Leg 5: 9kms 600m descent...some rolling torture hills to the finishline but nearly all down. 55mins. Bad...very bad.
I was a smiles at the Aid station. Grinning from ear to ear. In my mind I was done! I am a lover of the downhills- the longer the better and my quads just seem to eat it up. I grabbed one more Gu and some water and leaned forward, letting gravity do her thing. Here we go! But then...to my shock and dismay...my ultra nemisiss returned...

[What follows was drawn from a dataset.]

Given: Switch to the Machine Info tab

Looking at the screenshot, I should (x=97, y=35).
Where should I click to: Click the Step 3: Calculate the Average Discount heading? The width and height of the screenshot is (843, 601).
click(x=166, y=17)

Not the heart burrrrrrrrrn!
Yup. Chest pain, burning soft ball in throat, threatening to hurl. Heartburn. I've never had it in my 'real life' but twice prior in ultra's I had been struck down to a near crawl on my hands and knees from the heartburn after 10-15hours of racing. It is likely a combination of gels (which I don't eat during my real life) and jostling. I had figured out a system to manage it and took heart burn medication before races lasting more than 10 hours. Well folks, things change. It came on at the 5hour mark, killed my joy and taught me a lesson. Mistake #3. So sad. My glory finish was not to be. Like a kid who drops their icecream cone before the first lick, I went through the stages of grief in mere moments. Grasping my chest, I accepted the reality and dug into my 'self care bag of tricks' for that heart burn pill. I knew it wouldn't likely be effective after the fact (learned that the hard way in Squamish 50m!) but it was all I could do. I stopped and walked. I walked down the beautiful flowing, rolling, dreamy, creamy descent. I cautiously started jogging after a few minutes but was quickly forced to walk again. All of my friends ran away. I had to let them go. A downhillers tragedy lol.

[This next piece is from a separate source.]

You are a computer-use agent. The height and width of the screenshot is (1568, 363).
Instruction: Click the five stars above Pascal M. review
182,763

Woe is me! Eventually the medication did begin to kick in and I was able to jog easily for the final descent, controlling my pace, avoiding any unnecessary impact and literally clutching my chest to provide pressure and some relief from the burn. I had pressure points on my sternum after the race from the pressure- but it did help. Up and down and up and down, alternating walking and running I did what I could with what I had to reach the finish. I was just SO relieved that I had finished and that I was able to run it in to the end. After my lasat two heart burn incidents I thought I might have to walk the entire 9k to the finish. Perspective is a powerful thing and I was so grateful that I was able to run!

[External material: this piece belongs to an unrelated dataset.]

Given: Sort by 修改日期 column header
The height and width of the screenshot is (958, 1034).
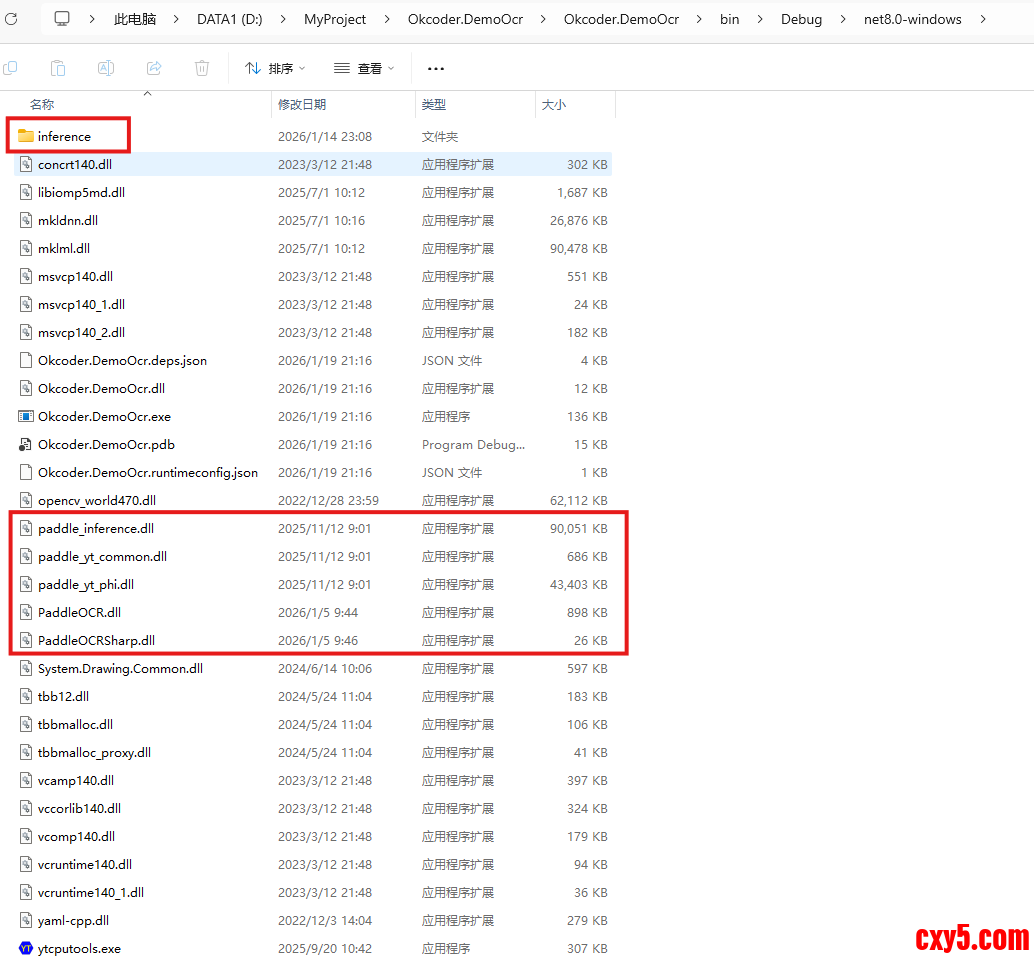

6hours and 11minutes or so...off the mark in the end but very happy that I was able to make due with what my body had to offer me on the day. Thanks body. You are the best:).
Post race I chugged water and then trucked off to get another 7kms. Running back on course and cheerleading all the way. I had an extra 20k on my books for the weekend, but the heart burn just wouldn't let up so I called it quits at 7k.
|Post race photo op with James, super RD|
Post race life is the good life at Rainshadow events! They do such a great job and the vibe is just awesome. Relaxed, friendly, beer drinking, pizza eating, folk band playing, toe tapping good. I got to catch up with some new race friends, cheer in Team ELM and enjoy the post race bliss.
I was so proud of my buddies, Crystal and Lynn for completing their first ultra in complete style, that it brought a swell to my heart and a tear to my eye. They did so great. Followed their race plan to a T, had a wonderful experience, no major issues, and finished the race looking like they could have done it all again. Well done ladies. You are superstars! And officially addicted to ultrarunning I am sure.
Sunday morning rolled around and I found myself back on course, re-running my favourite section along the lake. 22k bonus for a 72k total weekend run...good nuf.
Orca's Island you were fantastic. I am sure we will meet again one day...and I don't do many things twice;).
|Hangin with the band!|
- Salomon S-Lab Advanced Skin 5 Vest
- Salomon speedcross shoes
- 1 Pro-bar, 1/2 cliff bar, 1 pack (gagged em down) Lemon Cliffe Blocks, 1 fruite bar, salty chips, 3 (yup) Gu's, 6 S-cap salt tabs.